In downstream, we continue to track several key prospects, including refinery work in Mexico, Canada, as well as in Middle East.”

“We continued to expect the demand for FEED work will translate into significant EPC awards over the next year, 1.5 years. Ending Oil & Gas backlog for the quarter was $18 billion, which is leveled with last quarter.”

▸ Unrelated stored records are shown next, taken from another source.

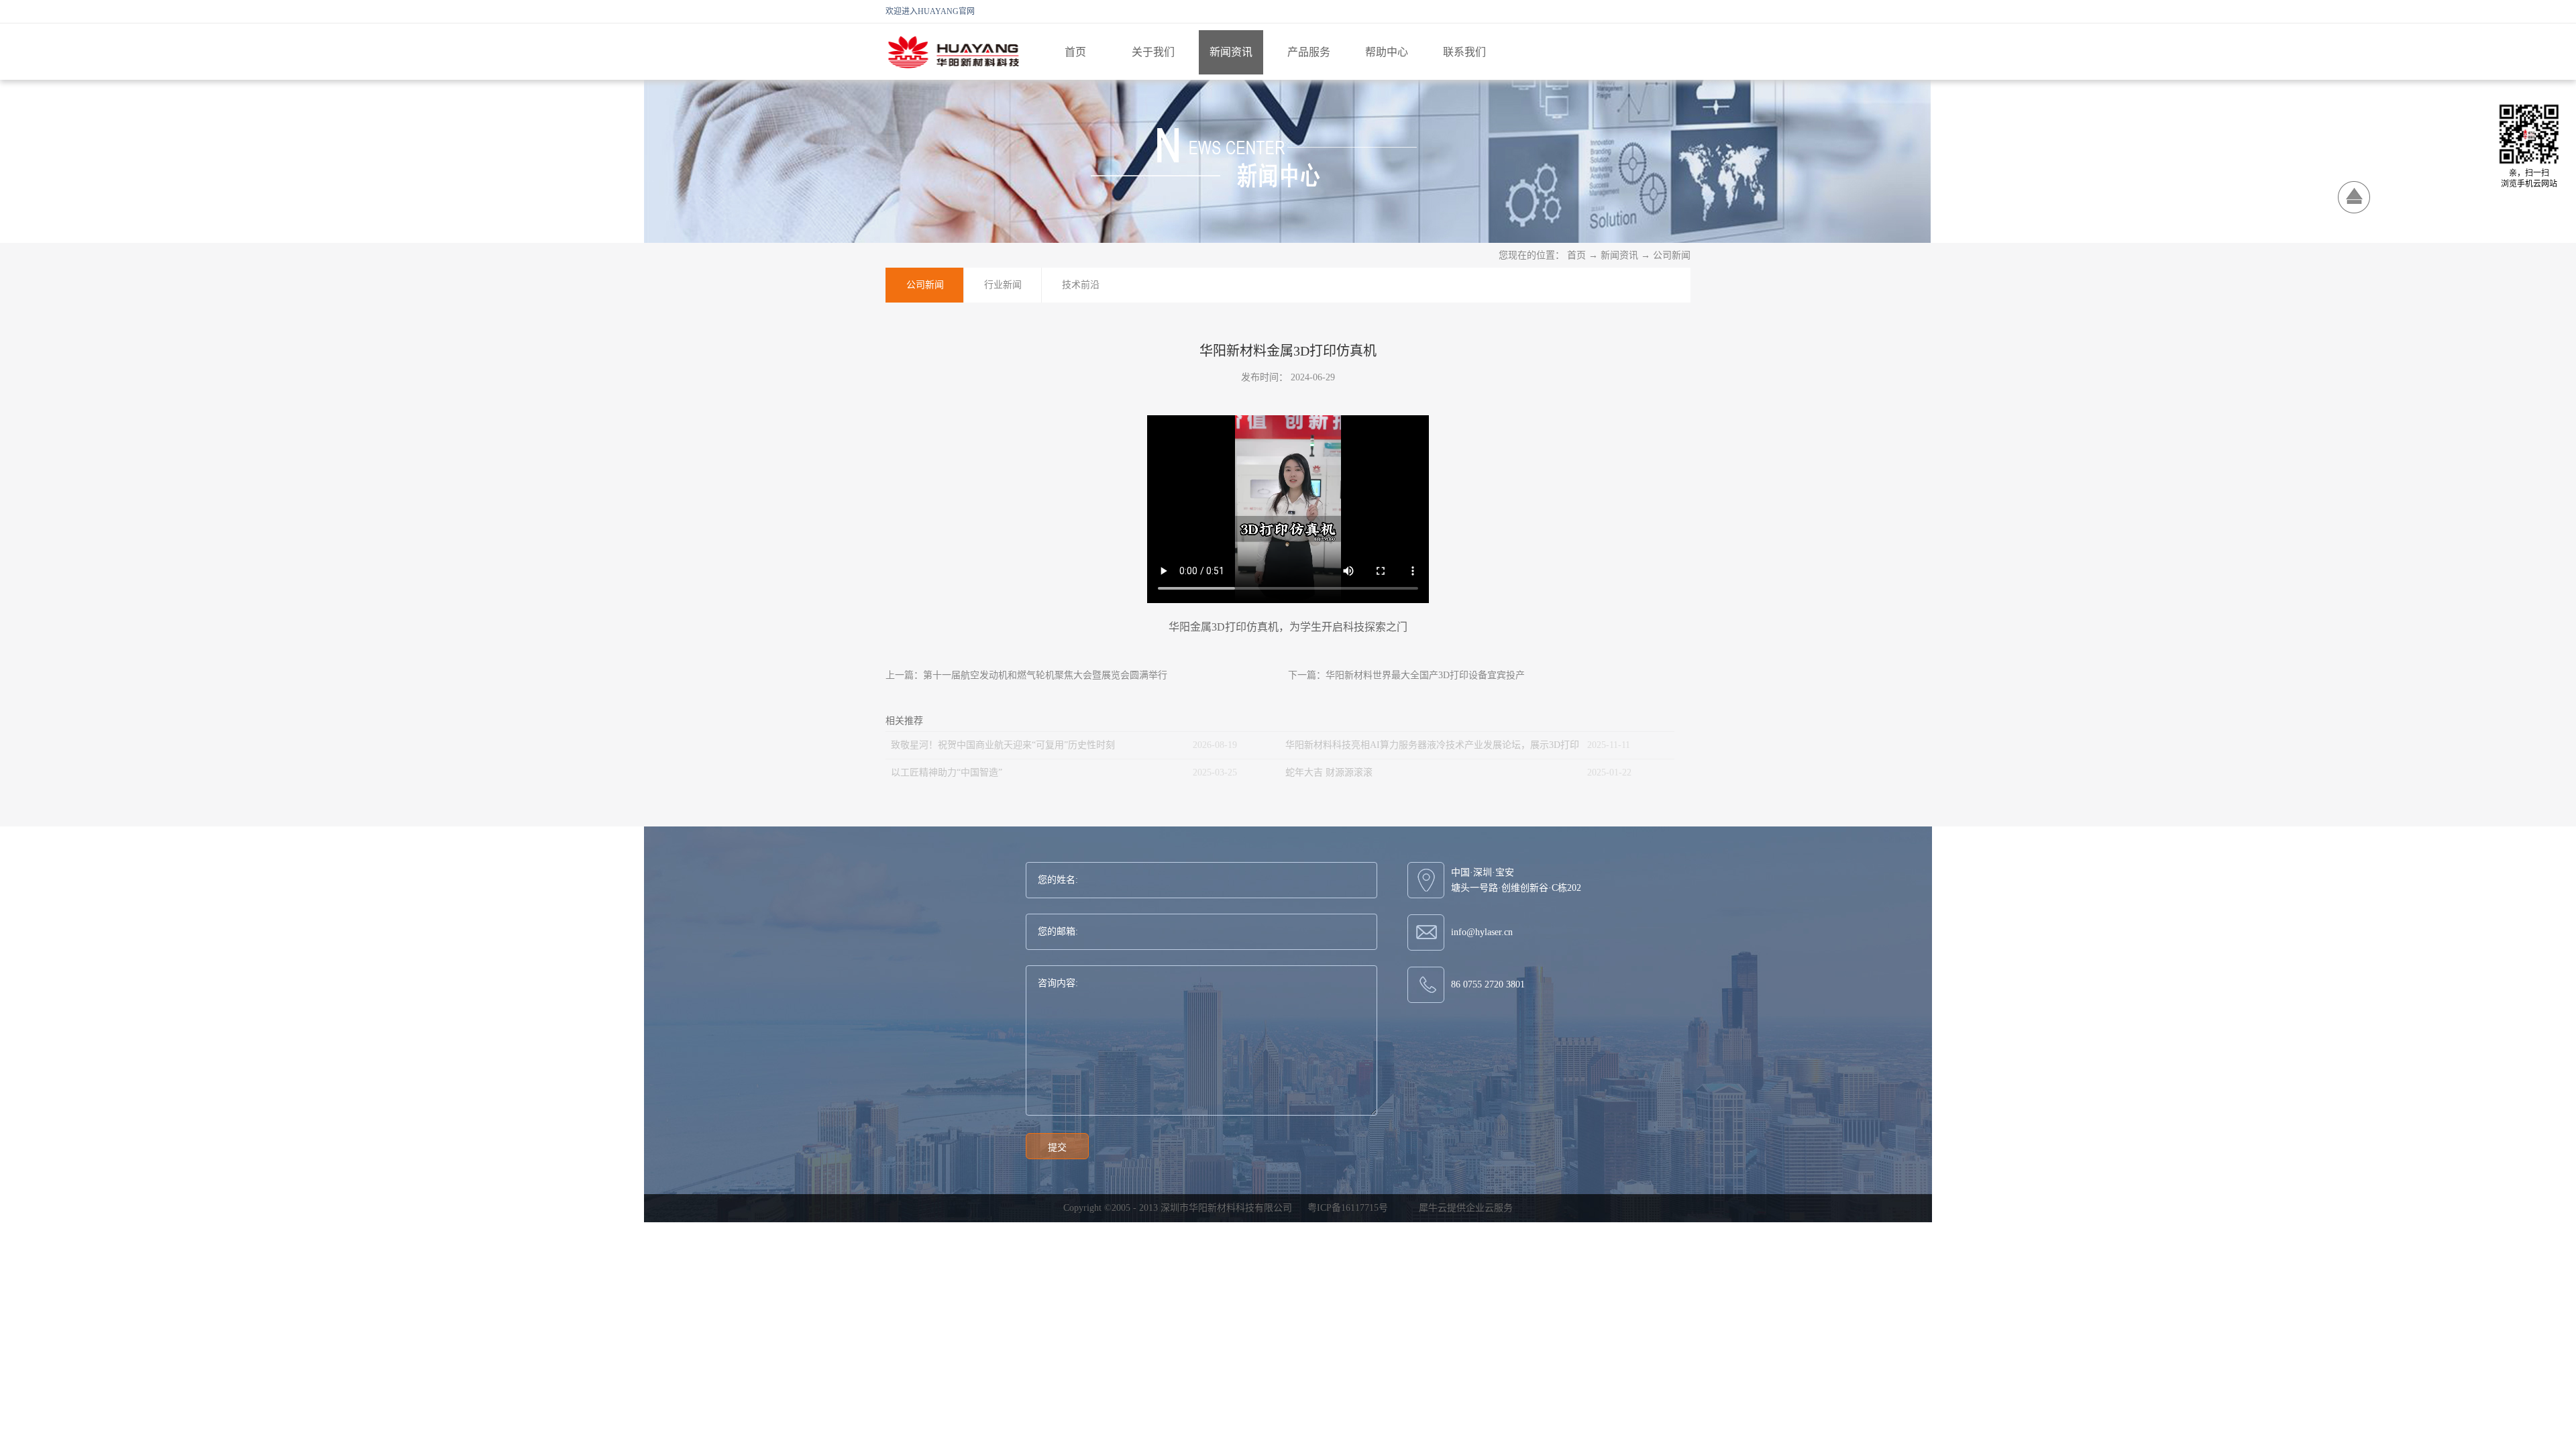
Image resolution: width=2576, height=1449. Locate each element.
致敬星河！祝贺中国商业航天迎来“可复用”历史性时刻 (1003, 745)
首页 (1075, 52)
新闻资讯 (1619, 255)
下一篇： (1406, 675)
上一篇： (1026, 675)
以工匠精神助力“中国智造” (946, 772)
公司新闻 (1671, 255)
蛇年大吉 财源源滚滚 (1329, 772)
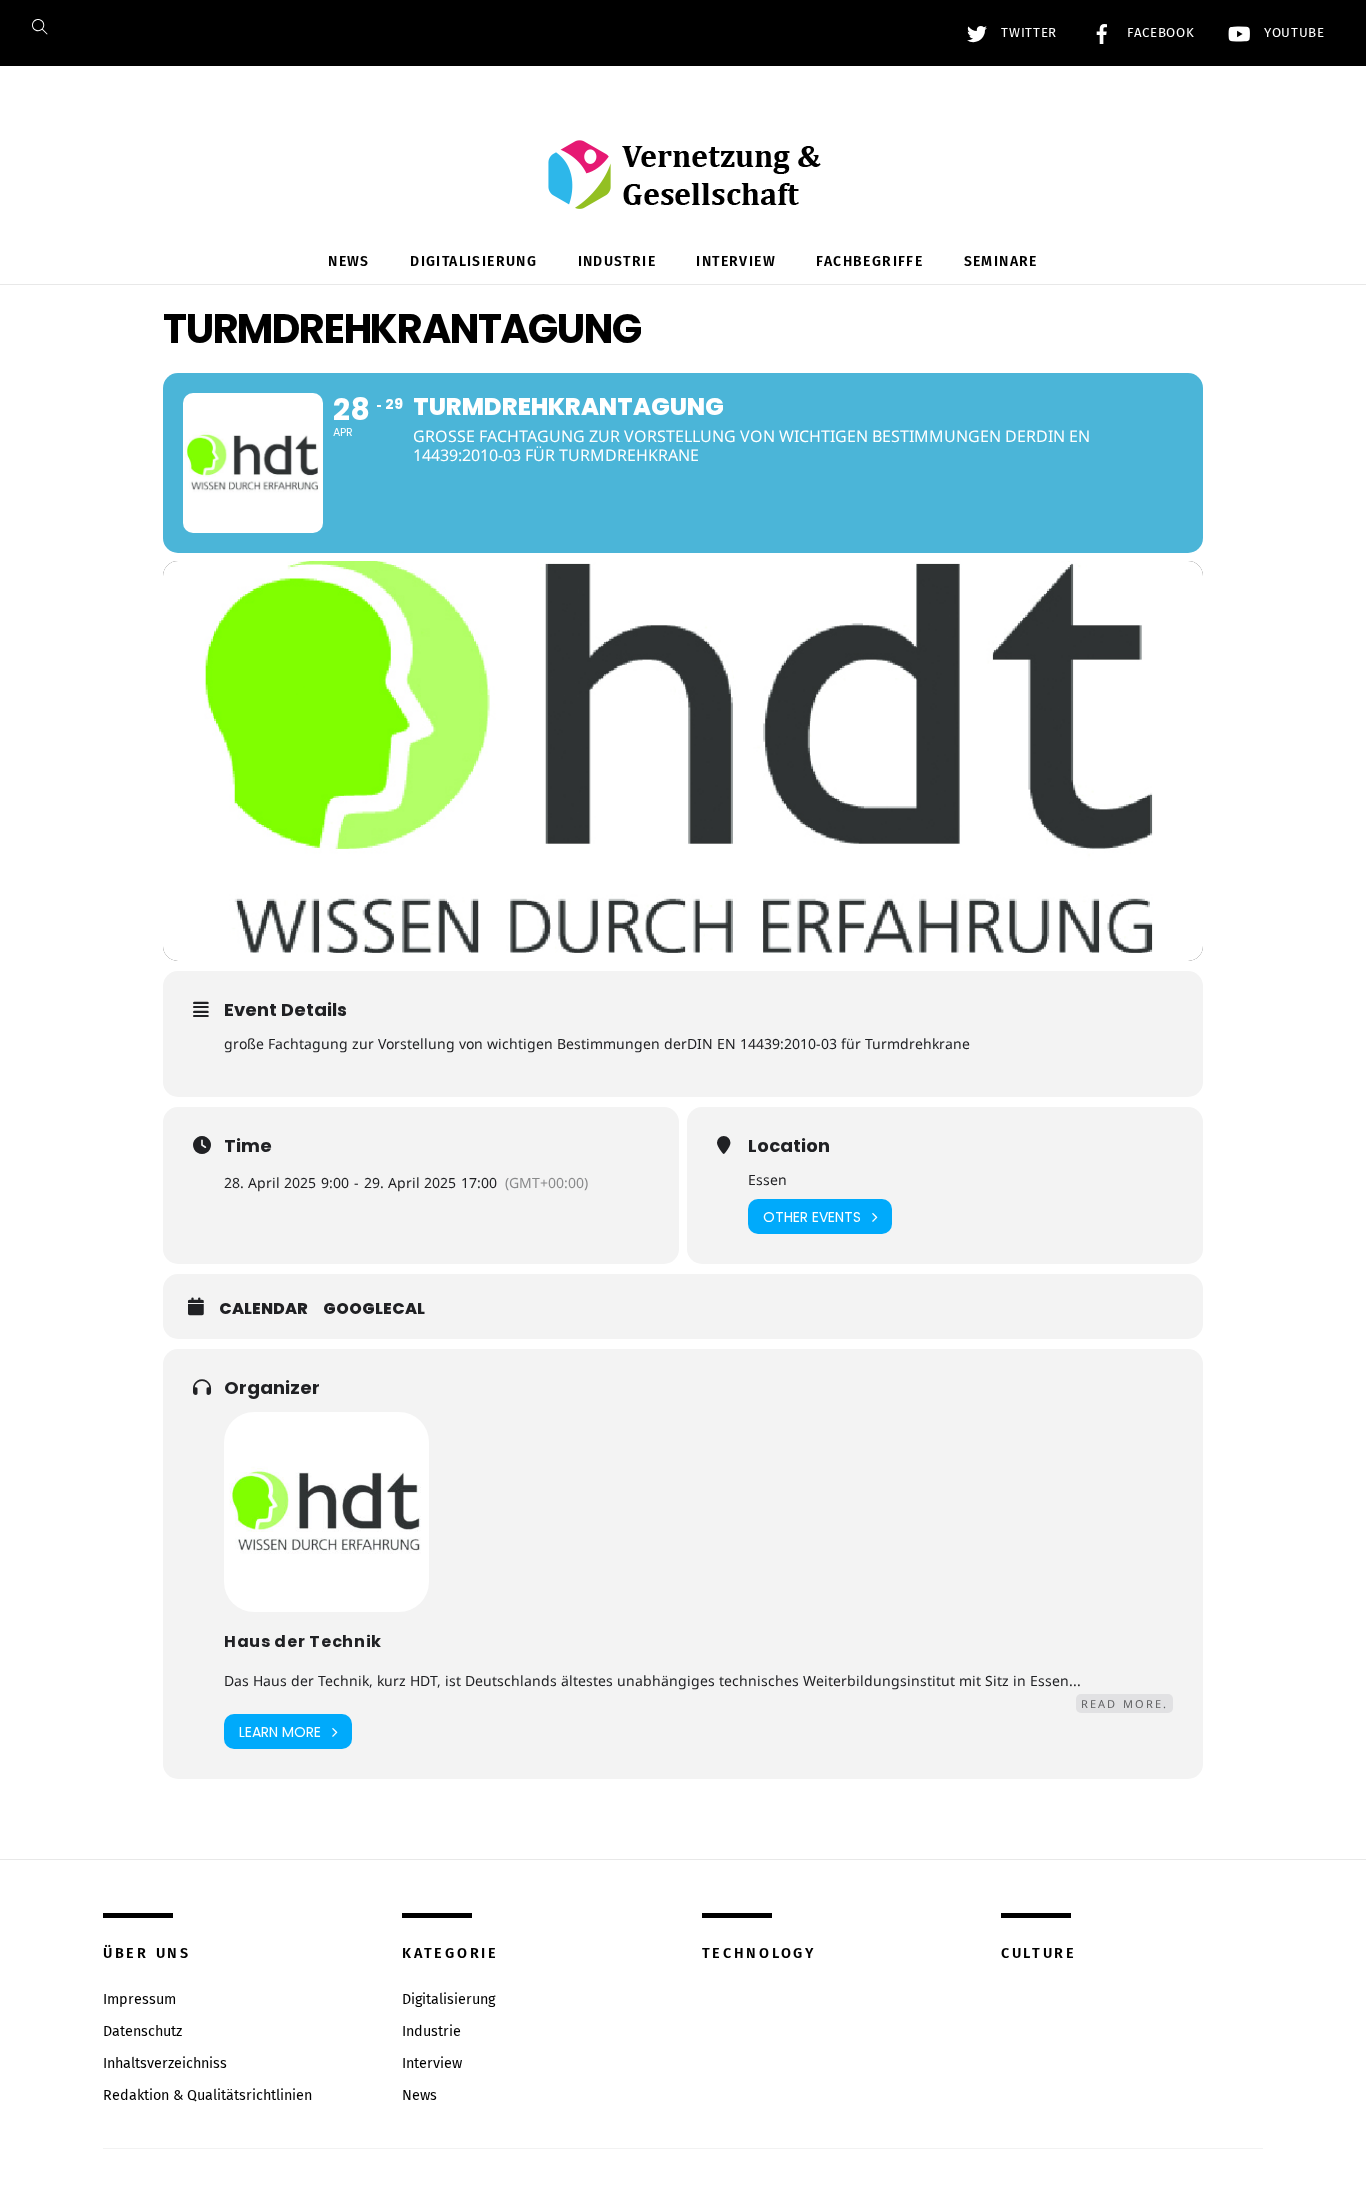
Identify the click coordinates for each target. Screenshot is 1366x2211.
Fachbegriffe (869, 261)
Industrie (617, 261)
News (349, 261)
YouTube (1291, 33)
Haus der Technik (303, 1641)
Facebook (1158, 33)
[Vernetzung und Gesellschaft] (683, 188)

“Moving to Industrial & Infrastructure. New awards for the quarter were $472 million. Backlog stood at $13.8 billion, continuing its downward trend from $18 billion a year ago. While a number of the new awards during the quarter were modest, the group is pursuing a number of road and rail infrastructure projects in North America and several developing opportunities in Mining & Metals.

“I’m pleased to announced that the San Francisco-Oakland Bay Bridge was completed and opened for traffic during the third quarter, which was on time. I want to commend our project team for its outstanding performance in delivering this complex project to our customer.”

“Ending backlog for the Government segment was $1.8 billion. This compares with $1.6 billion a year ago.”

“mining is not dead, regardless of what people say. So there’s a lot of opportunity there.”

“I’m very bullish on where Oil & Gas is and I feel confident that they can eclipse the former high.”

” I think what you’re seeing is the thirst for the PPP model, Public-Private Partnership model, I think, is only going to increase.”

“I think you’re going to continue to see margin in our Oil & Gas segment continue to rise every quarter over the next little while. But I’d caution you because a lot of those projects are fixed-price and they’re going to have a different curve than the refining boom that we enjoyed in the last cycle where there was pretty steady growth quarter-over-quarter. It’s going to look like a lot of the patterns of some of the Industrial & Infrastructure programs, where a lot of the profitability will fall out when we’ve mitigated the risk or passed that risk and have the ability to drop more profitability to the bottom line.”

“I think we have the ability over time — and I’m talking about the back-end of next year and as we get into ’15 and even into ’16 — that we will get back to those peak margins in Oil & Gas.”